*What you are asked to do:* Output each line exactly as written, from the first line of the records to the line bearing "Given: Select IPv6 in the sidebar", inclusive, while leaving every picture out.

——

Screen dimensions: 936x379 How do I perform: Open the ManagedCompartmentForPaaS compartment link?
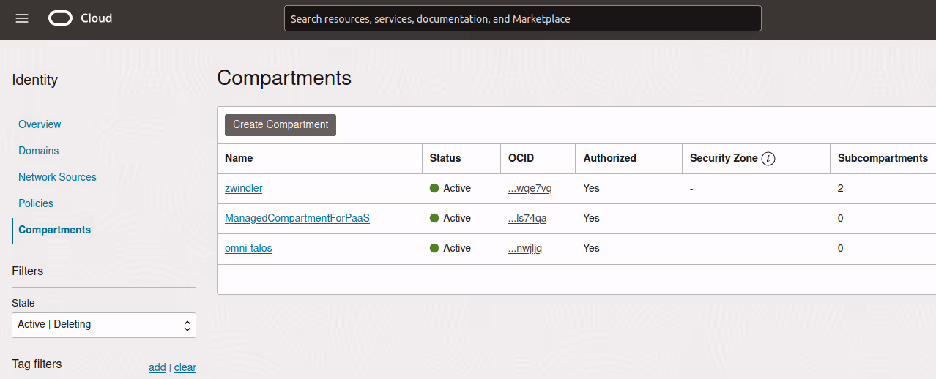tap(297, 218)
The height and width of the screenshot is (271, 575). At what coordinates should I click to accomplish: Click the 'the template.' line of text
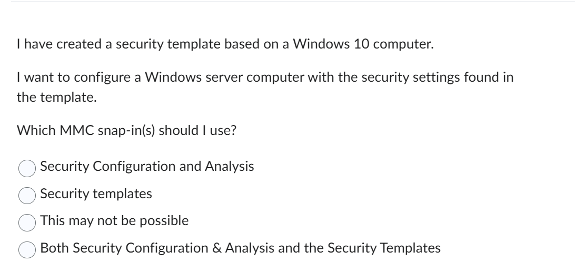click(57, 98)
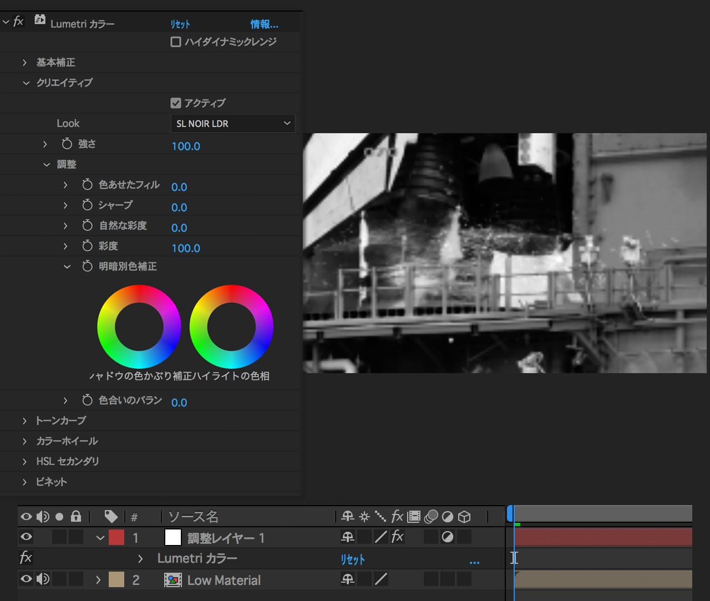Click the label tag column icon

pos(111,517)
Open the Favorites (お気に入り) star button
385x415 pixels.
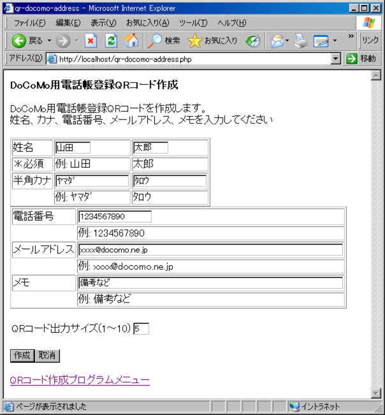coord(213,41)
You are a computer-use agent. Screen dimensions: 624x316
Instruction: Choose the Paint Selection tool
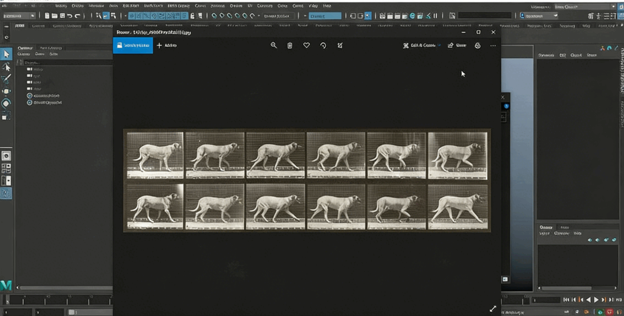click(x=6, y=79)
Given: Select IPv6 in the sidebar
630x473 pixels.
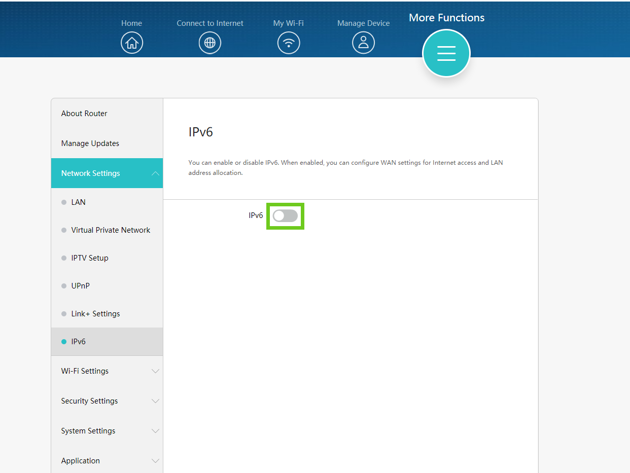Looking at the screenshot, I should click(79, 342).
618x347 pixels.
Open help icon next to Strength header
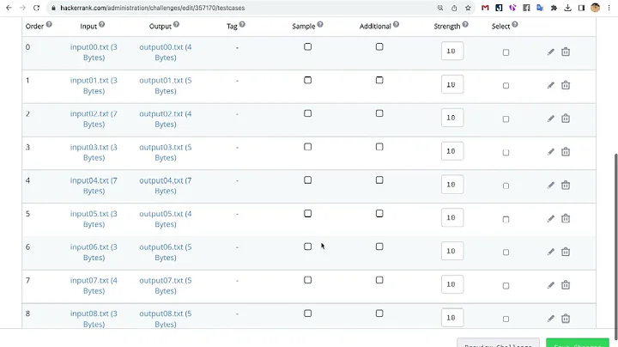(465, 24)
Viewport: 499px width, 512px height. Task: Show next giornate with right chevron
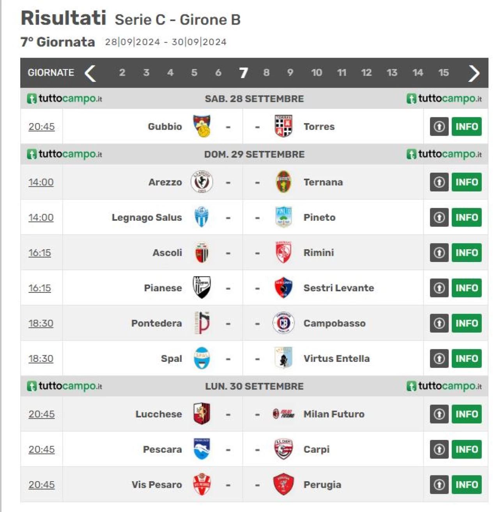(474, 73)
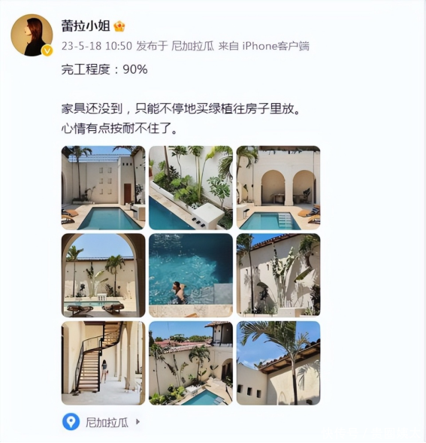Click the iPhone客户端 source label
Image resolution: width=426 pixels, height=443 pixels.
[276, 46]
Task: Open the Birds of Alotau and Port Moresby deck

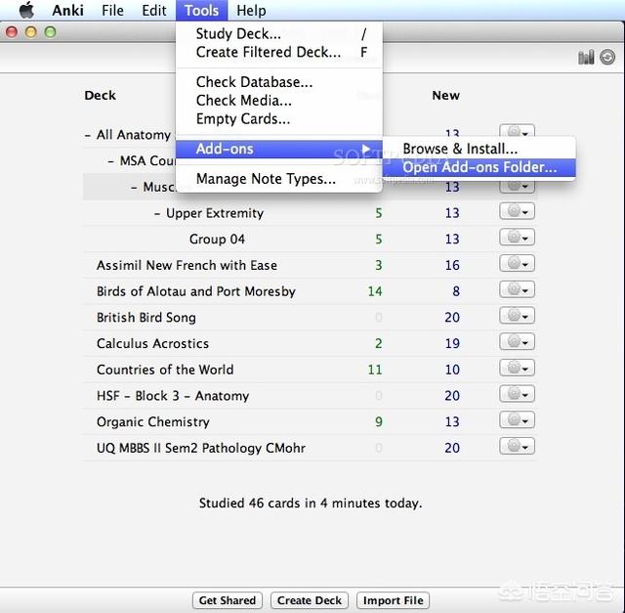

——

*Answer area:*
Screen dimensions: 936x379 How do I perform: Open the ManagedCompartmentForPaaS compartment link?
tap(297, 218)
The height and width of the screenshot is (271, 575). At what coordinates should I click to accomplish: Click the 'the template.' line of text
click(57, 98)
Click the label tag column icon

pos(111,517)
Open the Favorites (お気に入り) star button
385x415 pixels.
coord(213,41)
You are a computer-use agent. Screen dimensions: 624x316
Instruction: Choose the Paint Selection tool
click(x=6, y=79)
Given: Select IPv6 in the sidebar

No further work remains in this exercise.